In recent years it has become clear that the pollution of water sources has become so widespread that traces of compounds such as endocrine disrupters, polar pesticides and pharmaceuticals can even be found in Dutch drinking water. Only a few of these emerging substances are known and measured in our drinking water. To face these new substances application of advanced water treatment is required. Moreover, due to the scientific progress we have come to understand that also microbiological threats still cannot be ignored, amongst others Legionella and Cryptosporidium.
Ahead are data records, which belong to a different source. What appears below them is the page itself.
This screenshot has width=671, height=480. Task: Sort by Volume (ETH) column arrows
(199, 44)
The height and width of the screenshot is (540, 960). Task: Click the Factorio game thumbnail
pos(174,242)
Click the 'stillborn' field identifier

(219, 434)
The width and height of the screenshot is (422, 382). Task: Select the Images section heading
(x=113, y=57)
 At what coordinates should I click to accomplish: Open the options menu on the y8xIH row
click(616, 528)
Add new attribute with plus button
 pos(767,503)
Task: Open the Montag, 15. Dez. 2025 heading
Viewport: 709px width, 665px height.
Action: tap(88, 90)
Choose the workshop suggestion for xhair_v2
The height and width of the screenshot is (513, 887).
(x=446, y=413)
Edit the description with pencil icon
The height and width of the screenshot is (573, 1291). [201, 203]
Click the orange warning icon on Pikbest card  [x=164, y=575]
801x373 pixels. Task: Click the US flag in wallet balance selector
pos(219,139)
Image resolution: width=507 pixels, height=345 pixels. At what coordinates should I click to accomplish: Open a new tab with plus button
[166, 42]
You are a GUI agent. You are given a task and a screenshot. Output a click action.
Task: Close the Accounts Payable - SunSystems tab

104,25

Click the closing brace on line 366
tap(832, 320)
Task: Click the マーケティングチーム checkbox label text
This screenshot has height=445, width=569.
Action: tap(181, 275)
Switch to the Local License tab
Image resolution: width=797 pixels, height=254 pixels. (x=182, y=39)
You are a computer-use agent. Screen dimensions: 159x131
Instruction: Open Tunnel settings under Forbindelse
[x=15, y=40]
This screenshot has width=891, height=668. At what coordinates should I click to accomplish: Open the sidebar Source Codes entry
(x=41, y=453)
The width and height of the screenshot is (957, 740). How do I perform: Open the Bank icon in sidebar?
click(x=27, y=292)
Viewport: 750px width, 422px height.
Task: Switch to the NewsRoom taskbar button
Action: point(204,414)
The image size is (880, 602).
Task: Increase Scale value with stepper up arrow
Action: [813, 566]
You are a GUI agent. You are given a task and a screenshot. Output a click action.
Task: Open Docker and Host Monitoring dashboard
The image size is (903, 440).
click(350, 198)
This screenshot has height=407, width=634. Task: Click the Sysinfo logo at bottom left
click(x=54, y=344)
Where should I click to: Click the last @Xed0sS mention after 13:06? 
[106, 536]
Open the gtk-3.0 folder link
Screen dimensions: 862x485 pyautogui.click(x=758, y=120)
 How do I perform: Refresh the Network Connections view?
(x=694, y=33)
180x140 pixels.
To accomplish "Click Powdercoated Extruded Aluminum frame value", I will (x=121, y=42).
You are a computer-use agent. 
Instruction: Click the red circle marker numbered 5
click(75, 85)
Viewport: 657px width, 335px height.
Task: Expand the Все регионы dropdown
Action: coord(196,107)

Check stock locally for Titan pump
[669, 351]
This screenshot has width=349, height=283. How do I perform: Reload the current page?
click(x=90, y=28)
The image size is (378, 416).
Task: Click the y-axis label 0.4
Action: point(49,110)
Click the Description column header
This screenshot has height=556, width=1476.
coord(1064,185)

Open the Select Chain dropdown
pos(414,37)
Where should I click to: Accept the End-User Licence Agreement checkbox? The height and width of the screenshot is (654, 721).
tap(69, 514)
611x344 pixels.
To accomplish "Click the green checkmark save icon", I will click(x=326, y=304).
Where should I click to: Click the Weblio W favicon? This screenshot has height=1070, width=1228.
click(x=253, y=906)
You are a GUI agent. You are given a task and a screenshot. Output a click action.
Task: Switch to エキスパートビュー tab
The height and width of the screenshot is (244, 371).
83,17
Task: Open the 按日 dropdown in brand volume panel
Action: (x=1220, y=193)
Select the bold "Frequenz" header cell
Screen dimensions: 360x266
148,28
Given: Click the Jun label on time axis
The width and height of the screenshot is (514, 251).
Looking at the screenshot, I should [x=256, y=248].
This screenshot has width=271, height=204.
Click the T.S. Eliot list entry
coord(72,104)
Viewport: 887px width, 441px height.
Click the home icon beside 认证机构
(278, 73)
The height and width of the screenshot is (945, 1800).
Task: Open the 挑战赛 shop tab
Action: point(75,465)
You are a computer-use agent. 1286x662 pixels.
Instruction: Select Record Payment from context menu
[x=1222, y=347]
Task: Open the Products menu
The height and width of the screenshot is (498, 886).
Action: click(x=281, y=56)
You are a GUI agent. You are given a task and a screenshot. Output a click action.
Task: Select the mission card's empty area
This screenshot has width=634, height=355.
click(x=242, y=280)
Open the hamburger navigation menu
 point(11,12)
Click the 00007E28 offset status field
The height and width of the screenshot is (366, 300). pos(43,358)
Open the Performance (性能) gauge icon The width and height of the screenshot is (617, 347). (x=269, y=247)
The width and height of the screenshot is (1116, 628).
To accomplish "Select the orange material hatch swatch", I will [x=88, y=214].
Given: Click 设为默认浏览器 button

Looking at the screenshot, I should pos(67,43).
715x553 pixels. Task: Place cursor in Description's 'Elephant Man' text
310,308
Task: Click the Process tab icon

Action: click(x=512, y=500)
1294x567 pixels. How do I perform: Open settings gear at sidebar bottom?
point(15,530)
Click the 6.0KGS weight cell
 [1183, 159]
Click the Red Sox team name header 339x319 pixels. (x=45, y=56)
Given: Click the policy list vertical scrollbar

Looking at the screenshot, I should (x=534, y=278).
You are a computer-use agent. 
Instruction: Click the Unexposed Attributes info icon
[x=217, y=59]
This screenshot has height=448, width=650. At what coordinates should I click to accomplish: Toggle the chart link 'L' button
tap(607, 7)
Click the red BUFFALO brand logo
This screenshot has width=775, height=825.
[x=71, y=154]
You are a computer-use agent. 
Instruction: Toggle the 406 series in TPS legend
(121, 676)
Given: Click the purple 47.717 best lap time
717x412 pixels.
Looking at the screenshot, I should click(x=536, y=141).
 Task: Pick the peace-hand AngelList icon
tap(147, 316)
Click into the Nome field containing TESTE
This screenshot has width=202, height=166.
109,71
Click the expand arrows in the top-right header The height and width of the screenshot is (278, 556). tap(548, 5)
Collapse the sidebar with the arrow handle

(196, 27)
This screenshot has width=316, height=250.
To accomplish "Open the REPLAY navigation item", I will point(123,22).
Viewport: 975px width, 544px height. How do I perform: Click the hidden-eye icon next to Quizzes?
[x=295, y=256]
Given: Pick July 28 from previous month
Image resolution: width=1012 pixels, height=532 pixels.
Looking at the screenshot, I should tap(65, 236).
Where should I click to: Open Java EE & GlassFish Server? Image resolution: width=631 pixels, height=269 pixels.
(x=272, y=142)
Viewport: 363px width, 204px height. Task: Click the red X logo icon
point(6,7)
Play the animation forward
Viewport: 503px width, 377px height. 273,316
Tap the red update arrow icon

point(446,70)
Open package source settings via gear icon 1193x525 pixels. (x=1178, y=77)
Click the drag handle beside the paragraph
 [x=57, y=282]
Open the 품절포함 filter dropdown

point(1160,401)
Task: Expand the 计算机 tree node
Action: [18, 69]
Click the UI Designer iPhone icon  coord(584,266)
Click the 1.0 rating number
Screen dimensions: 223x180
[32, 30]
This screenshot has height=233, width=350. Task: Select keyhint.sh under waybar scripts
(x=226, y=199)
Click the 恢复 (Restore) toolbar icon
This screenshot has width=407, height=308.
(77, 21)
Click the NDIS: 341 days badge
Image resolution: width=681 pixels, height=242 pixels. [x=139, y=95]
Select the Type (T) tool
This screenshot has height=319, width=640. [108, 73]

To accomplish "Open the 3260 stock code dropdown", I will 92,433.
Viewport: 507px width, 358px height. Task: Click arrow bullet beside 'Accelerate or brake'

Fortunately, in recent years we have also seen major breakthroughs in new technologies such as membrane filtration and disinfection/oxidation with ozone/UV/H2O2. These technologies can be used both on the drinking water as well as on the wastewater side and an integrated approach has to be developed. Our research in this theme deals with the further development of these technologies and in particular the determination of the practical feasibility including such aspects as efficiency, costs, sustainability and operational aspects. In several PhD projects the effectiveness of different treatment technologies and treatment combinations in removing these emerging substances is investigated. Also a modeling approach will be developed to predict the removal of new emerging substances and to assess the plant performance toward pathogens and organic micro pollutants.

Finally, the effects of climate change on drinking water quality and drinking water engineering is part of the research. Also positive effects of more extreme drinking water temperatures due to climate change are taken into account: can this be used for thermal energy recovery, and how does this affect the drinking water quality?